→ Exercise requirements:
Write out as a numbered list every line of the entries from the one containing "Maisie Dobbs (148, 484)" down to the last line, both ends included, skipping any blank lines.

---------- Dataset ----------

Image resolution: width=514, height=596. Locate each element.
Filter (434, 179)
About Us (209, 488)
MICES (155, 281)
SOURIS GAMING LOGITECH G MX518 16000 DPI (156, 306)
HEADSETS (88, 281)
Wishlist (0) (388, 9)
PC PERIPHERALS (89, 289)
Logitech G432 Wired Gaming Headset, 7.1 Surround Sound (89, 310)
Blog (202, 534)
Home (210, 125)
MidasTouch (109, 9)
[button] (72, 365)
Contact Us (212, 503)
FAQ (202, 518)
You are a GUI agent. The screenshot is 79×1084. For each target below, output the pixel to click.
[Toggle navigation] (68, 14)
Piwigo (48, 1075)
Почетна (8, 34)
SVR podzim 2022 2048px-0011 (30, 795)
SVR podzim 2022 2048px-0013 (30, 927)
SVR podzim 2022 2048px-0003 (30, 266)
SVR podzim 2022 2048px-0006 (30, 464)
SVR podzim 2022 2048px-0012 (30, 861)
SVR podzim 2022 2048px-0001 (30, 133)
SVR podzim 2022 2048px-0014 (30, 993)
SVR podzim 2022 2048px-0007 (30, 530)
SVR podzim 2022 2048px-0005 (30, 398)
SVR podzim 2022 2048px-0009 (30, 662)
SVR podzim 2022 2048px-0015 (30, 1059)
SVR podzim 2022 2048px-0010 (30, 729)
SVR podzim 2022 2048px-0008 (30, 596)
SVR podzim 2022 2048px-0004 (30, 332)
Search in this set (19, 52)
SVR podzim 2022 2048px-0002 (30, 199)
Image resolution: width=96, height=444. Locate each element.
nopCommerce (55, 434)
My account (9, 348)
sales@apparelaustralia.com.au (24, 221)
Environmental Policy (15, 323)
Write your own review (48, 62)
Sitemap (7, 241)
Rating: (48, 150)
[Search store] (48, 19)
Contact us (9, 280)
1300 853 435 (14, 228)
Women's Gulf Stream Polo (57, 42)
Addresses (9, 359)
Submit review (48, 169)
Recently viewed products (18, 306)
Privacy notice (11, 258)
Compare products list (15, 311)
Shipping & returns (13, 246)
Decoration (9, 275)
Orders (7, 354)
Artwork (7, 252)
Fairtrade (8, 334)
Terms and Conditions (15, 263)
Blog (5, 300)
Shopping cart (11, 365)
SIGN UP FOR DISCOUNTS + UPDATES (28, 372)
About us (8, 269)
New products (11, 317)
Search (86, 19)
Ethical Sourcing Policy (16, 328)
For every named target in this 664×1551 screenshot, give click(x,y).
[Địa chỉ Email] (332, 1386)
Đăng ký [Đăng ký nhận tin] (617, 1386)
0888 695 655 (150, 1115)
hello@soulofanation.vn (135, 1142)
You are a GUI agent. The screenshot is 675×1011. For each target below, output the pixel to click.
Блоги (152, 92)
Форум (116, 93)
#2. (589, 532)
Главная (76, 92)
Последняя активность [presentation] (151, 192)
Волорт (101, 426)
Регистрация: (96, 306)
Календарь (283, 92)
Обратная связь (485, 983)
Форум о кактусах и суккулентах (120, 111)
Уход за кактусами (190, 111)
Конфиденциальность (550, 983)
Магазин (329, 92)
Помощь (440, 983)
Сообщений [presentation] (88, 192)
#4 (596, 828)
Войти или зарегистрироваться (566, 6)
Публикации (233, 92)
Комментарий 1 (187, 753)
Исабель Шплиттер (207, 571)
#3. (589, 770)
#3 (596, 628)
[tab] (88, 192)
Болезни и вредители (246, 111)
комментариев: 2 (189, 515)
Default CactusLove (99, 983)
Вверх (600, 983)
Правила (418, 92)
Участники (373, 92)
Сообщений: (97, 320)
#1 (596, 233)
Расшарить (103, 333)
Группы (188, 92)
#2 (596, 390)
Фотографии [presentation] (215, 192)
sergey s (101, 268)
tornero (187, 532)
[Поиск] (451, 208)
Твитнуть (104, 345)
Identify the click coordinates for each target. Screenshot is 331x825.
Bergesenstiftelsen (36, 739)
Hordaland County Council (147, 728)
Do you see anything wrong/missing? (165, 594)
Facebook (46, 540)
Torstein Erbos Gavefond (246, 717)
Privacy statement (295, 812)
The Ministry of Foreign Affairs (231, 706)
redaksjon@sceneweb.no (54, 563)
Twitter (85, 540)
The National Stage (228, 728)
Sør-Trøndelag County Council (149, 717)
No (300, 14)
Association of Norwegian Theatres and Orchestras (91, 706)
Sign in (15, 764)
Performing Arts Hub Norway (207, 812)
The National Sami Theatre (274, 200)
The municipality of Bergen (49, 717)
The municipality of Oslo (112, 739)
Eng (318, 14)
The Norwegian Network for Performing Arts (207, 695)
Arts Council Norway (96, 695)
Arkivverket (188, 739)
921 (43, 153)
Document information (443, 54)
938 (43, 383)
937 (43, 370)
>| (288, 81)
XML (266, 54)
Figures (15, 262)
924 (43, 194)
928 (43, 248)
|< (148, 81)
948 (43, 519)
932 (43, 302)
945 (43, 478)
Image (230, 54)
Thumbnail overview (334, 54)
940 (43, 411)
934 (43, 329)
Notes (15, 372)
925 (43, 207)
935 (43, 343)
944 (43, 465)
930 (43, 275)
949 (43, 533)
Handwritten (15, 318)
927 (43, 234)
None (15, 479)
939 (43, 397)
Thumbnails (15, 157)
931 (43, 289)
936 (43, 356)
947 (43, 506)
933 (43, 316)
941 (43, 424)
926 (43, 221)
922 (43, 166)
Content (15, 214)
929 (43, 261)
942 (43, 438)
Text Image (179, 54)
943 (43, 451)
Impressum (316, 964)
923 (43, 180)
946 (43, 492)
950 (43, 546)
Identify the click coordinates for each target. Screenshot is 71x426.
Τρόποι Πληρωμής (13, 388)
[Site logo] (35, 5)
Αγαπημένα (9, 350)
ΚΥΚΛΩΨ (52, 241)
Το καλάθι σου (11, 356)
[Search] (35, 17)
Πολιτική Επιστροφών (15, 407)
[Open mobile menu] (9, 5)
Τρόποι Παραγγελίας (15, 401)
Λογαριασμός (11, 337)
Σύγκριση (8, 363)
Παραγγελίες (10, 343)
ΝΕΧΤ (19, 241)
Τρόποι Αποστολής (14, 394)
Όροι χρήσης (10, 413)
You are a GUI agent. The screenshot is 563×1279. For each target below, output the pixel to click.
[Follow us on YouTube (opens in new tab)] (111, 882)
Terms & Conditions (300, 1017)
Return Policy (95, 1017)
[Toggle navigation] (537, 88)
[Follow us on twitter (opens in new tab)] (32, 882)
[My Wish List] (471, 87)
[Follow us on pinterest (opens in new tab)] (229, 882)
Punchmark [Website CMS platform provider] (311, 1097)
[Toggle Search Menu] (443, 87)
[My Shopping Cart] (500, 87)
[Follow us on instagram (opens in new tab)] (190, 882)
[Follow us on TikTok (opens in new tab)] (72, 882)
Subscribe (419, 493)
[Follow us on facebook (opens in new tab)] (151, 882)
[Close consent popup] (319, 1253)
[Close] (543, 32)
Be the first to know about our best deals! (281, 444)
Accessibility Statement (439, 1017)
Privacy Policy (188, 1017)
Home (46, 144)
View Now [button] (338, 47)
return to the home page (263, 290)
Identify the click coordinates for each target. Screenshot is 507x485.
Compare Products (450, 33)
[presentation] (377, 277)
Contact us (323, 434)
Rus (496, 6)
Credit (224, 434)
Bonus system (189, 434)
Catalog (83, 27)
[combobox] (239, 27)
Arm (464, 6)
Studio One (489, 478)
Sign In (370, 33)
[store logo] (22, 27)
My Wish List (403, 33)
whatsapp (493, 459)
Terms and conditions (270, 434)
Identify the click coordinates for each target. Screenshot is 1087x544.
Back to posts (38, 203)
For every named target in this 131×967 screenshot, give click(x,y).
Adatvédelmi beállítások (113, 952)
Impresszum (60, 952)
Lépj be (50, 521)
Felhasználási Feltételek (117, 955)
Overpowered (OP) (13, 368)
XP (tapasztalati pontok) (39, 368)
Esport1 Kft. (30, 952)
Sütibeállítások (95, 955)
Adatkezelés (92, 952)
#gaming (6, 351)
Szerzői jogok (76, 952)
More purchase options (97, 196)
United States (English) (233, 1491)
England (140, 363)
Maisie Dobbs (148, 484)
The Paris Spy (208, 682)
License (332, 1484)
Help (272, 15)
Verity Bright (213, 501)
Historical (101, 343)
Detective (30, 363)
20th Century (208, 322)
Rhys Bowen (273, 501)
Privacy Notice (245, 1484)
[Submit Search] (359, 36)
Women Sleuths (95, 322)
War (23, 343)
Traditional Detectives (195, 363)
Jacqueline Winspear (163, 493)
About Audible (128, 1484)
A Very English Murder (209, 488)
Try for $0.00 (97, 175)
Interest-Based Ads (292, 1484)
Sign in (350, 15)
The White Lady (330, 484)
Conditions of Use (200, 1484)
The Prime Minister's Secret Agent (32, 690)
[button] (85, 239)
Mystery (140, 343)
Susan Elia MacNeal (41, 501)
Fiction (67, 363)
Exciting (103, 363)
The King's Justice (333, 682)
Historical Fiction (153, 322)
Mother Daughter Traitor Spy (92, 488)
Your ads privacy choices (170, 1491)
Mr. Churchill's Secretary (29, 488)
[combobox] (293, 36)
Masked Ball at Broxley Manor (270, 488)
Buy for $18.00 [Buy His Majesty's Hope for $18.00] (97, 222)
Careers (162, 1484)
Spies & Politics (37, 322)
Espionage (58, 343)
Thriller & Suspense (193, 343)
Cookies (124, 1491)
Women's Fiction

----------

→ Finished exercise:
1. Maisie Dobbs (148, 484)
2. The Paris Spy (208, 682)
3. License (332, 1484)
4. Help (272, 15)
5. Verity Bright (213, 501)
6. Historical (101, 343)
7. Detective (30, 363)
8. 20th Century (208, 322)
9. Rhys Bowen (273, 501)
10. Privacy Notice (245, 1484)
11. [Submit Search] (359, 36)
12. Women Sleuths (95, 322)
13. War (23, 343)
14. Traditional Detectives (195, 363)
15. Jacqueline Winspear (163, 493)
16. About Audible (128, 1484)
17. A Very English Murder (209, 488)
18. Try for $0.00 (97, 175)
19. Interest-Based Ads (292, 1484)
20. Sign in (350, 15)
21. The White Lady (330, 484)
22. Conditions of Use (200, 1484)
23. The Prime Minister's Secret Agent (32, 690)
24. [button] (85, 239)
25. Mystery (140, 343)
26. Susan Elia MacNeal (41, 501)
27. Fiction (67, 363)
28. Exciting (103, 363)
29. The King's Justice (333, 682)
30. Historical Fiction (153, 322)
31. Mother Daughter Traitor Spy (92, 488)
32. Your ads privacy choices (170, 1491)
33. Mr. Churchill's Secretary (29, 488)
34. [combobox] (293, 36)
35. Masked Ball at Broxley Manor (270, 488)
36. Buy for $18.00 [Buy His Majesty's Hope for $18.00] (97, 222)
37. Careers (162, 1484)
38. Spies & Politics (37, 322)
39. Espionage (58, 343)
40. Thriller & Suspense (193, 343)
41. Cookies (124, 1491)
42. Women's Fiction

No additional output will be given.